Michael H. Warfield

Authored Comments

For ages I have used the "unsupported" yum update method documented here:

https://fedoraproject.org/wiki/Upgrading_Fedora_using_package_manager

With the exception of the systemd debacle around about Fedora 16 or 17, this method has worked like a charm and kept systems on-line as much as possible. You do have to pay attention to dependencies and may have to resolve issues and restore packages, but it worked. I've had a few (virtual) machines that where upgraded using this method from Fedora 1 in a continuous chain to Fedora 23 (although systemd require some serious recovery efforts). For me this has been the best approach for remote systems (as in hours of driving time remote) where you simply can NOT have them off-line during the upgrade process.

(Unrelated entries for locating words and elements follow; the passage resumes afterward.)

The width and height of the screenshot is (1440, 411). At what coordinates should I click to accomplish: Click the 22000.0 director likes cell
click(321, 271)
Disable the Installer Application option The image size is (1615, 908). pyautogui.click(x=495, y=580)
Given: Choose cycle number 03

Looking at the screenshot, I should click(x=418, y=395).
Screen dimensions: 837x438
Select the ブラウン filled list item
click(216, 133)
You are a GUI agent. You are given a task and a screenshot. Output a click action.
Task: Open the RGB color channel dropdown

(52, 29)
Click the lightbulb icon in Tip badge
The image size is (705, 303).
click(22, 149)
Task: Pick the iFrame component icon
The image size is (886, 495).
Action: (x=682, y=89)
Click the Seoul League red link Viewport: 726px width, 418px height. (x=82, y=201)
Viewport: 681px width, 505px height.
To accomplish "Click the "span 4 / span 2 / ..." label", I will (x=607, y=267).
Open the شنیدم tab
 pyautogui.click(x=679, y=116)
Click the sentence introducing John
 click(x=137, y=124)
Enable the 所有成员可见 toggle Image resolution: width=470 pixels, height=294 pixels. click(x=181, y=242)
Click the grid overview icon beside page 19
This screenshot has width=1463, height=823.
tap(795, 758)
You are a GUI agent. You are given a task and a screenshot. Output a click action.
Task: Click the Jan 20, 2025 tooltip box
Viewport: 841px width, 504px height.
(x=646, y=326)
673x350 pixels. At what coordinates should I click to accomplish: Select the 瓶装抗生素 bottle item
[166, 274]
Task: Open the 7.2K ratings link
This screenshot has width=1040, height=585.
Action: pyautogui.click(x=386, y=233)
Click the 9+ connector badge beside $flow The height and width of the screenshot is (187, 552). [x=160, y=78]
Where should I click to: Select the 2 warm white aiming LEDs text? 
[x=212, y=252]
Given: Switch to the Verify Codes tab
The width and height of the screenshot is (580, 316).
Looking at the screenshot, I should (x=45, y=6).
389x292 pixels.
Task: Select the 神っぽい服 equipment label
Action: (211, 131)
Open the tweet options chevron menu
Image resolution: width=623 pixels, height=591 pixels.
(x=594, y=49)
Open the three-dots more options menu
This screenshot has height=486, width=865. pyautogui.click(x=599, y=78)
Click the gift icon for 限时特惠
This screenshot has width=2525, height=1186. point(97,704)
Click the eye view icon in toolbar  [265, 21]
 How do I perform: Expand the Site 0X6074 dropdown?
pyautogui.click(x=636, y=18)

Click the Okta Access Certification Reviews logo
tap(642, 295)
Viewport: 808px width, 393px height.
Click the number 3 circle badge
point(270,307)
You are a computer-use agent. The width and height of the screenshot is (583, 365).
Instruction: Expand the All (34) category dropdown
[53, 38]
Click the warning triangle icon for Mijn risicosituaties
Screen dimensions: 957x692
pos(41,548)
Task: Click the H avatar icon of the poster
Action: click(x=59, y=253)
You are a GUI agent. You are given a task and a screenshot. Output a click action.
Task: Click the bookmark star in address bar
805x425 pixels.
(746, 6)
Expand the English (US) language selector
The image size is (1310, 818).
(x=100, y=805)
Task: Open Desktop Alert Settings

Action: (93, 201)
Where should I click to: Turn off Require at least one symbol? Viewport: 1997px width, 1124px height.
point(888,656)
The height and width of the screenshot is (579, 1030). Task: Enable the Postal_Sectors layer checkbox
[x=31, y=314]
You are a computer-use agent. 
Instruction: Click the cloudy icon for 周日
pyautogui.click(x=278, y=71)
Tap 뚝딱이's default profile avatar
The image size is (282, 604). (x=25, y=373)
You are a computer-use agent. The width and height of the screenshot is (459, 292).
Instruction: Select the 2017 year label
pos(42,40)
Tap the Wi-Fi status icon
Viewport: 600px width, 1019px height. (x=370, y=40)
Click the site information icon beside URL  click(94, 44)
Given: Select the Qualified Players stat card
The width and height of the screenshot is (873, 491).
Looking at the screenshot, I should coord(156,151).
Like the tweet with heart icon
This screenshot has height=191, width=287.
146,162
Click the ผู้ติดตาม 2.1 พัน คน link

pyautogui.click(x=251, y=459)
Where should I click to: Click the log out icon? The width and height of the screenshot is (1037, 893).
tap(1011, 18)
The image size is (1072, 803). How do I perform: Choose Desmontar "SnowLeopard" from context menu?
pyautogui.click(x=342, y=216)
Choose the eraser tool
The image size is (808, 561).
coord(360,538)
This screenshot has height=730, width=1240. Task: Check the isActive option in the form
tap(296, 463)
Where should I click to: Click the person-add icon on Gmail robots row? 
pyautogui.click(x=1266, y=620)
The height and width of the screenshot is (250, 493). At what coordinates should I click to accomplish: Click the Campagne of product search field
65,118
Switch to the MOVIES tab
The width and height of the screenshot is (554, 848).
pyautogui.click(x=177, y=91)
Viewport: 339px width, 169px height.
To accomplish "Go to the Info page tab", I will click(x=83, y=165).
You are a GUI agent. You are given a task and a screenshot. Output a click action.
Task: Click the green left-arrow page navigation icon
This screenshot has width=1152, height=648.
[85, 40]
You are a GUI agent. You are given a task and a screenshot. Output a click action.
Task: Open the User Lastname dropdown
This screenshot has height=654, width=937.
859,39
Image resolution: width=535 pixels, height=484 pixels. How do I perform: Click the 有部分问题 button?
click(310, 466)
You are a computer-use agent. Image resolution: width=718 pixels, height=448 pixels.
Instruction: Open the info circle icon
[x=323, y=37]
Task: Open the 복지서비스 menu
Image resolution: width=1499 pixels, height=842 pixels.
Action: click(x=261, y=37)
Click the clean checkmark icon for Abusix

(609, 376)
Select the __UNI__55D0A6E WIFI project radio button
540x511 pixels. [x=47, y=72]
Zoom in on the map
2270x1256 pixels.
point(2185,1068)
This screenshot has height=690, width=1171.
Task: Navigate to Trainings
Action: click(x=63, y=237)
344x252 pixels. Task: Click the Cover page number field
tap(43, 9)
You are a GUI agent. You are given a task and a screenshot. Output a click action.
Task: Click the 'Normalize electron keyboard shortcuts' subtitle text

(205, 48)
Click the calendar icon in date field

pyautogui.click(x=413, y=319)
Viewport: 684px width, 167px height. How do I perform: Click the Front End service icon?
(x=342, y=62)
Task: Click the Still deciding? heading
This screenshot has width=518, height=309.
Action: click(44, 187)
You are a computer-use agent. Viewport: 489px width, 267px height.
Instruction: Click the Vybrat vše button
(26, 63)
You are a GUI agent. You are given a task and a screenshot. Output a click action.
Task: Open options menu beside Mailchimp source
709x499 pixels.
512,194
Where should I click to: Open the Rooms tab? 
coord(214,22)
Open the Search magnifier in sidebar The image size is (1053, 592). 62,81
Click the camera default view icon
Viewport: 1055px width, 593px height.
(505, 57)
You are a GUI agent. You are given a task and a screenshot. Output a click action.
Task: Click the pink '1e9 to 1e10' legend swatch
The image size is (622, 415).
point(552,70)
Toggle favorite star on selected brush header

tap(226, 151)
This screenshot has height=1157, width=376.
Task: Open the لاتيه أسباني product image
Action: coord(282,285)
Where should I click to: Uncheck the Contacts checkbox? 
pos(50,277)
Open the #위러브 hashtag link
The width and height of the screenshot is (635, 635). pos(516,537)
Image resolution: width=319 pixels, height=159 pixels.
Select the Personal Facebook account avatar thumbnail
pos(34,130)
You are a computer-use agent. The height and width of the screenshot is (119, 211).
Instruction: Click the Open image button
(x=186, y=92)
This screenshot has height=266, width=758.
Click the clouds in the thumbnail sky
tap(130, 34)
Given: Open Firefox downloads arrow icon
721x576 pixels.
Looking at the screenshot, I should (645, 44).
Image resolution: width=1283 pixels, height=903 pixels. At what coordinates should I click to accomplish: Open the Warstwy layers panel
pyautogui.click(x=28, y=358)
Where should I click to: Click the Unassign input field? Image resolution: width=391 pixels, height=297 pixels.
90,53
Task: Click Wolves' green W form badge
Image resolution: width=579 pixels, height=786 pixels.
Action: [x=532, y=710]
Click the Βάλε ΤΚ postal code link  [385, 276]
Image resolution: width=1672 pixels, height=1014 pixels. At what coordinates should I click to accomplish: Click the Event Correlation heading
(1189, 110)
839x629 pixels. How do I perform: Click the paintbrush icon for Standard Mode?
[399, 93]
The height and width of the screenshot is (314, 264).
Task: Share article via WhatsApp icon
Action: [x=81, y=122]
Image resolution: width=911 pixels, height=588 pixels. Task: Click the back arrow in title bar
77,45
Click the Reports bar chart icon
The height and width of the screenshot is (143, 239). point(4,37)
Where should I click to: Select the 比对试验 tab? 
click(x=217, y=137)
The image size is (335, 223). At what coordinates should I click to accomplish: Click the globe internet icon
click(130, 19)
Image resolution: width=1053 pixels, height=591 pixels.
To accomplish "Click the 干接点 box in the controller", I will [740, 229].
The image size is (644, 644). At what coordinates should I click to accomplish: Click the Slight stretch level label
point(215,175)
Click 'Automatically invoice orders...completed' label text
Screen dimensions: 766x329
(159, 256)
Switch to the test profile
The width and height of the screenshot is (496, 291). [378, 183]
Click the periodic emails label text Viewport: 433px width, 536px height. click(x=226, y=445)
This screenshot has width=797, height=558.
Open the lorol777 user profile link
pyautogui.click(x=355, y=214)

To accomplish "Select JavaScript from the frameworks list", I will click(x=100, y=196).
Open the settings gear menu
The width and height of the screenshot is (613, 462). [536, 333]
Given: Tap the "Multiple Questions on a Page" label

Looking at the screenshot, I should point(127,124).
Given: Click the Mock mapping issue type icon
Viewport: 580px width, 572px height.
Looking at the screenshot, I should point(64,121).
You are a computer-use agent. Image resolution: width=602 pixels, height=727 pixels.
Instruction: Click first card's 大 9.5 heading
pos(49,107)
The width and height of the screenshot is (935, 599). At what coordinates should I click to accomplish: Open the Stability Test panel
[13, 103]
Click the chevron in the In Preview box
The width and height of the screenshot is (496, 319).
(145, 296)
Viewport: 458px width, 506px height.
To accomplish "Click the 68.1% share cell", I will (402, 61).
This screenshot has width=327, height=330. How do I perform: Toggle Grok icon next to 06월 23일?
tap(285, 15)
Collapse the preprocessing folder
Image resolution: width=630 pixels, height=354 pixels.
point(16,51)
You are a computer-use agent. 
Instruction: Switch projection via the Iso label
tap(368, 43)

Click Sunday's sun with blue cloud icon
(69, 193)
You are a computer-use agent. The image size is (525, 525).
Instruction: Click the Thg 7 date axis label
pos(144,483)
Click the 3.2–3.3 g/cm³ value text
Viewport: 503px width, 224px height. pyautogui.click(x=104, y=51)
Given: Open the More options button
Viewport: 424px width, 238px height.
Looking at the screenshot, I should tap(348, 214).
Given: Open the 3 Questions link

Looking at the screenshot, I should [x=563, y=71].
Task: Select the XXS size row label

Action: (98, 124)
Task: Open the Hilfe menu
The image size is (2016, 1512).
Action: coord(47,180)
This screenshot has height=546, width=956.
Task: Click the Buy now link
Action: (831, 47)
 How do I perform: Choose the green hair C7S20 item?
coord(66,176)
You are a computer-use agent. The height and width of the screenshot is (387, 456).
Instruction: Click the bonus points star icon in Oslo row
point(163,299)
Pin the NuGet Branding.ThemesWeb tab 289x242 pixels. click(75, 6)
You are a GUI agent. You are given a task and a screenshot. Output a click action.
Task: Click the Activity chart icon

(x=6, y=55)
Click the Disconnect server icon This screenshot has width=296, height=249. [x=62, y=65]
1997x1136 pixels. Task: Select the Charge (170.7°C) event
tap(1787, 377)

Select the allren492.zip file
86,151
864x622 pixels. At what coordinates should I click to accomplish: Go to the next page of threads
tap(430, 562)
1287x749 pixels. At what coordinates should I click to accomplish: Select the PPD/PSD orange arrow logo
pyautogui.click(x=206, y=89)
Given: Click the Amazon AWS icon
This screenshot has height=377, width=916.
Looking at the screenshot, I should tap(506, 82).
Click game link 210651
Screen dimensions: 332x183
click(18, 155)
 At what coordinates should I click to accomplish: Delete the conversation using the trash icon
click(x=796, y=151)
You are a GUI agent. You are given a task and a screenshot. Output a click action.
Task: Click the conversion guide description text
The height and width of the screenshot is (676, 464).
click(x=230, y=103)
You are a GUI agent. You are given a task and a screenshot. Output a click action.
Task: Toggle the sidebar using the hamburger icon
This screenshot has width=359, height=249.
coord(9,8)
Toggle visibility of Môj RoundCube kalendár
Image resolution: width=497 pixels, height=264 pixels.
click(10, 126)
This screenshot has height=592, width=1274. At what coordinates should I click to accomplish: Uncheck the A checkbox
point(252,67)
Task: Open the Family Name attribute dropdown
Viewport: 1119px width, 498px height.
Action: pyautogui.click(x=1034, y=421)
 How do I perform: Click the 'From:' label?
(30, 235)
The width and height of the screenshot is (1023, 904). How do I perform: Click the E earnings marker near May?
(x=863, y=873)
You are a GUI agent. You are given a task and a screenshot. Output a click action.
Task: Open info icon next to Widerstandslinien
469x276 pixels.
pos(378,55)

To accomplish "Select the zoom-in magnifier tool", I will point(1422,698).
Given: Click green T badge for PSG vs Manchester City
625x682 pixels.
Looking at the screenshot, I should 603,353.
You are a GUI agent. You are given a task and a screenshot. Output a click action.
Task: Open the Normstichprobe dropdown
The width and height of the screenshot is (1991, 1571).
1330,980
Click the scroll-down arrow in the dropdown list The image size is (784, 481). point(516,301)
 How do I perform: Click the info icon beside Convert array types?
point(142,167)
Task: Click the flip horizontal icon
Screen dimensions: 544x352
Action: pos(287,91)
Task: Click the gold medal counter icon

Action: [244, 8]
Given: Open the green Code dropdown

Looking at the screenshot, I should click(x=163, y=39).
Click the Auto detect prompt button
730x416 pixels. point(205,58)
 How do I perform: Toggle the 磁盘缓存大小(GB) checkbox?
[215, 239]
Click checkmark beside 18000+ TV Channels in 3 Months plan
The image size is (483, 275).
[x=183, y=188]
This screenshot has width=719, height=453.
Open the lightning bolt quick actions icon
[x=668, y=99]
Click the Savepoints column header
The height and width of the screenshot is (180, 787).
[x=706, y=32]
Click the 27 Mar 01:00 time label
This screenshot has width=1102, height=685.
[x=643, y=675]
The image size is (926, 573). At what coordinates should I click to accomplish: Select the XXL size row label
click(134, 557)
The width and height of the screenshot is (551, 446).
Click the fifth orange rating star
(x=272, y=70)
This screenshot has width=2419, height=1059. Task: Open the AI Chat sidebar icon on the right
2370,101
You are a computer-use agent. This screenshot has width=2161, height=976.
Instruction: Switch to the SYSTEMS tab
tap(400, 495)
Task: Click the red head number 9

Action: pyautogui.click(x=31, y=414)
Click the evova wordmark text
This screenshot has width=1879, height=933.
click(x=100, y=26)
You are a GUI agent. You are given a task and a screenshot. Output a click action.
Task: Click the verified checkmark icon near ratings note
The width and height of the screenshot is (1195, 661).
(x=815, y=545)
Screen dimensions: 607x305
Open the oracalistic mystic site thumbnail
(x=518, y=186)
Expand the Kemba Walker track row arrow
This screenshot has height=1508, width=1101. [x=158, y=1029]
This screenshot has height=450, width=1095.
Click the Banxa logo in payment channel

Fed-up, which was vastly superior to "preupgrade: was worthless to me because it used anaconda and took the machine off-line during the upgrade and, if anything goes wrong, you could get screwed real fast with a remote machine.

In addition to the straight forward manual "dnf --releasver=" method documented in that URL, the URL above points out that they have created a (YES UNSUPPORTED) script to automate most of it. That's the fedora-upgrade package. Yes it's "unsupported" but it should be supported. The only failures I've run into it are dependency errors that should not be in the rpm repos to begin with. Things like circular dependencies and broken obsolete dependencies. If they actually supported the fedora-upgrade process, they would be force to fix those broken dependencies. Fortunately, the problems been easy to work around and get a clean upgrade with virutally no downtime or loss of control of my remote servers. Just backup a database of your installed packages and delete any offending package (often rpmfusion) and then reinstall after the upgrade.